Symptoms of a wasp sting include pain, swelling, itching, and hives that can appear on or around the sting site.
If you experience any of these symptoms, seek medical help immediately. Otherwise, the symptoms will usually go away on their own within an hour of the sting.
5. Getting stung by a hornet
Hornets are known for being especially aggressive and will defend their nests with stingers if they think you are trying to hurt them. If you see a nest, it is best to call pest control professionals for help.
Hornet stings are not as toxic as other wasp stings, but they can be very painful and even deadly for people who are allergic to a wasp’s venom.
The pain, swelling and itching that comes with a hornet sting typically resolve within 24 hours. However, large local reactions may take several days to go away.
If you are stung by a hornet, take pain medication like acetaminophen (Tylenol or Advil) and use ice on the area to limit swelling. You can also apply a skin cream called hydrocortisone to the area for some relief.
6. Getting stung by a wasp
When a bee or wasp stings, they inject a highly toxic venom into the skin. The venom is released over a short period of time and can cause pain, itching and swelling.
People with normal reactions can usually recover in a few hours after being stung, says Otto. Symptoms include a raised welt around the sting site with a tiny white mark that indicates the stinger punctured the skin.
If the stinger comes out in pieces, scrape them off with a blunt object like a credit card. This helps reduce the amount of venom that is released.
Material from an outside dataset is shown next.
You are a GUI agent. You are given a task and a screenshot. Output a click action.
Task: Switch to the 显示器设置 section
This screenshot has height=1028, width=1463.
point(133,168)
7. Getting stung by a wasp in the eye
Getting stung by a wasp can be scary, especially if you have a reaction. These can include itching and swelling in the area, but can also lead to more serious symptoms.
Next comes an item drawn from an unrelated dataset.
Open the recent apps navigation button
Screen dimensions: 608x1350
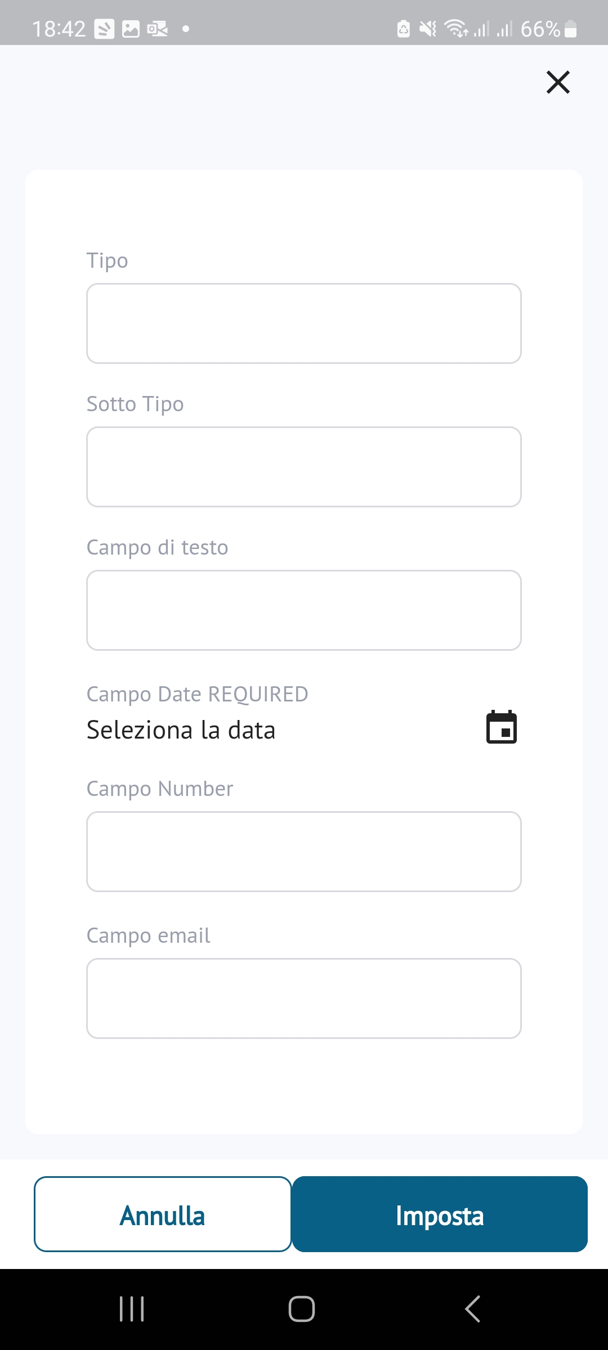(x=132, y=1308)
Usually, the stinger is confined to the sting site, but it can sometimes penetrate deeper into the eye. That’s why it’s important to immediately remove the stinger with a slit lamp.
Fortunately, ocular bee and wasp stings are rare. This is partly because they’re hard to diagnose and treat. But it’s also because they can be very dangerous, causing inflammation and damage to the cornea.
8. Getting stung by a wasp in the ear
A wasp sting can be painful and itchy, but most people recover quickly. It’s possible to have a serious reaction if you’re allergic to the venom.
A normal reaction to a wasp sting typically causes pain, itching and swelling confined to the sting site. If symptoms become more severe, you should see your doctor.
The stinger of a wasp is designed to attack other insects and is able to pierce through the skin. The venom consists of several toxins.
These toxins include protein, acetylcholine-like substances, histamine, serotonin and kinin. The proteins cause an allergic reaction in many people.
9. Getting stung by a wasp in the nose
If you’ve ever been stung by a wasp, you know that it can be a pretty uncomfortable experience. The sting can cause pain, swelling, itching and more.
But there are ways to treat the sting. For instance, ice will help reduce the pain and swelling.
You can also apply vinegar or honey. Vinegar will neutralize the venom and reduce the pain, while honey has antibacterial properties that can lower your risk of infection from the sting.
Getting stung by a wasp can be life-threatening. You should carry a kit with EpiPens that can be used to prevent an allergic reaction.
10. Getting stung by a wasp in the mouth
Getting stung by a wasp in the mouth is one of the most painful and irritating things you can experience. It can also be dangerous if you have an allergic reaction to the sting.
The pain, swelling and itching of a wasp sting can last for hours or even days. You can use home remedies such as onion juice and vinegar to help reduce the pain.
If the sting happens in the mouth, nose or throat area, you should call 911 immediately. This is because of the possibility of anaphylaxis, which is a severe allergic reaction that can be life-threatening.